Public sector unions are under attack, and with them, the voice of working people. Friedrichs v. California Teachers Association (CTA) is a lawsuit brought by 10 California teachers and a teachers group, The Christian Educators Association International, that is to be ruled on by the Supreme Court of the United States. The goal is to overturn a 1977 U.S. Supreme Court decision—Abood v. Detroit Board of Education—that allowed government worker unions to collect Fair Share fees from non-members to cover the costs of collective bargaining.
The concept of Fair Share fees is that everyone who benefits from union representation should pay his or her fair share for the cost of those benefits, such as higher salaries, better working conditions, and health and retirement plans—those items that fall under the umbrella of collective bargaining. But, the plaintiffs argue that collective bargaining is inherently political because it affects public policy on education as well as tax dollars. “Forcing” someone to pay for political choices that they don’t agree with is contrary to the rights of free speech and free association, they say.
The California Teachers Association disagrees with that notion. In a recent issue of California Educator, the group’s monthly publication, they write, “No one is required to join a union, and no one is required to pay any fees that go to politics or political candidates. But, by law, unions must represent and bargain for every worker, whether they join the union or not.”
According to the California Teachers Association, the case is “about wealthy special interests that want to shift the balance of economic power in their favor, and make it even more difficult for working people to come together, speak up collectively, get ahead and help create an economy that works for everyone….”
Labor fears that the Supreme Court, which must issue its ruling on or before June 30, 2016, seems poised to rule against the California Teachers Association. If it does so, it will impact negatively all public-employee unions in the 23 states that allow for the collection of Fair Share fees. These unions (for teachers, nurses, public safety officers…) would remain legally obligated to represent workers, but many workers would become “free-riders”—benefiting from the representation without paying for it.
There are many, including Michael Mulgrew, president of the United Federation of Teachers, who don’t believe this is a constitutional-rights issue.
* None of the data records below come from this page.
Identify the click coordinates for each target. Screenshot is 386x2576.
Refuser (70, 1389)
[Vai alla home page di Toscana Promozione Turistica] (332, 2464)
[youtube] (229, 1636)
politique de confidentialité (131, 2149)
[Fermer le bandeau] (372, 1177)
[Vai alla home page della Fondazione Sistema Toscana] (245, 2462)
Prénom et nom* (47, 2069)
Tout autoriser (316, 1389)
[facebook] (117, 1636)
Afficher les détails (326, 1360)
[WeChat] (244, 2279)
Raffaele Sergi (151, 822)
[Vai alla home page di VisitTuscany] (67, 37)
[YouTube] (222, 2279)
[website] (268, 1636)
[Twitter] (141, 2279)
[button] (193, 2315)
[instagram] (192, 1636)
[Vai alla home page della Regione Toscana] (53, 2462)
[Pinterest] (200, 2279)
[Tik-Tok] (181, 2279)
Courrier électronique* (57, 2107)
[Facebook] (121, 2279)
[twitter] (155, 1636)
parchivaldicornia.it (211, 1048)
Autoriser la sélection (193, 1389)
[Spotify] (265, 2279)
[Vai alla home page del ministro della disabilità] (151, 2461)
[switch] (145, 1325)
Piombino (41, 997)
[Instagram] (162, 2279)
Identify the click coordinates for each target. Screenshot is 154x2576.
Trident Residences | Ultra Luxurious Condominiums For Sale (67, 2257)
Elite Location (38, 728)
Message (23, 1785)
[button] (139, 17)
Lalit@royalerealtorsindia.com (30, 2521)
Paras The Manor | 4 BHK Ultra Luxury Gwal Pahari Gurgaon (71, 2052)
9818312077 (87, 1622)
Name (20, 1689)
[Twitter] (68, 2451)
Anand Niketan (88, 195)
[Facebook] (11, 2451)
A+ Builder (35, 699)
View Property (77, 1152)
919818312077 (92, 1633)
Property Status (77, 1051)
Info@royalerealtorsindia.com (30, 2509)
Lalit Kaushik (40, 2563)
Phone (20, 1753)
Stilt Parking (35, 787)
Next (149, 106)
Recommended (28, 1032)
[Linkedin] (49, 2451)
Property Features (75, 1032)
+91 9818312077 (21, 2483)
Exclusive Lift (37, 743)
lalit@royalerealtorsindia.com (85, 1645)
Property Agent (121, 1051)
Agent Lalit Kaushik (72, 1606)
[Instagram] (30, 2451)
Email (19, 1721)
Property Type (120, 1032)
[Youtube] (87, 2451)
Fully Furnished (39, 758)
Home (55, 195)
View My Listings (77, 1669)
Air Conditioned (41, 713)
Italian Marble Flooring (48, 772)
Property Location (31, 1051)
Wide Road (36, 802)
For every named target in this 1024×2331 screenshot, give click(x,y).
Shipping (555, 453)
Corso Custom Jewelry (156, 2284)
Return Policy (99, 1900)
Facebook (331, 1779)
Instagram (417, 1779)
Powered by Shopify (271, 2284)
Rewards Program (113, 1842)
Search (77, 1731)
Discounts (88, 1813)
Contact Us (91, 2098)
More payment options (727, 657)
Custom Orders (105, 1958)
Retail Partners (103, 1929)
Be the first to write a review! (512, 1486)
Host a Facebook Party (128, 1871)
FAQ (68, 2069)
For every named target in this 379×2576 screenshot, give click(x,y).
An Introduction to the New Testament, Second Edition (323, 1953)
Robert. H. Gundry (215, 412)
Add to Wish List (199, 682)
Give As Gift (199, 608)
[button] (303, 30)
In his column on the group’s website, he wrote, “Let us be clear: Friedrichs isn’t about the First Amendment it is about undermining this country’s labor unions because we are the last great defenders of working people and the middle class. The far-right forces behind the lawsuit despise unions because it is our collective voice and collective action that prevent them from further enriching themselves at ordinary American’s expense.”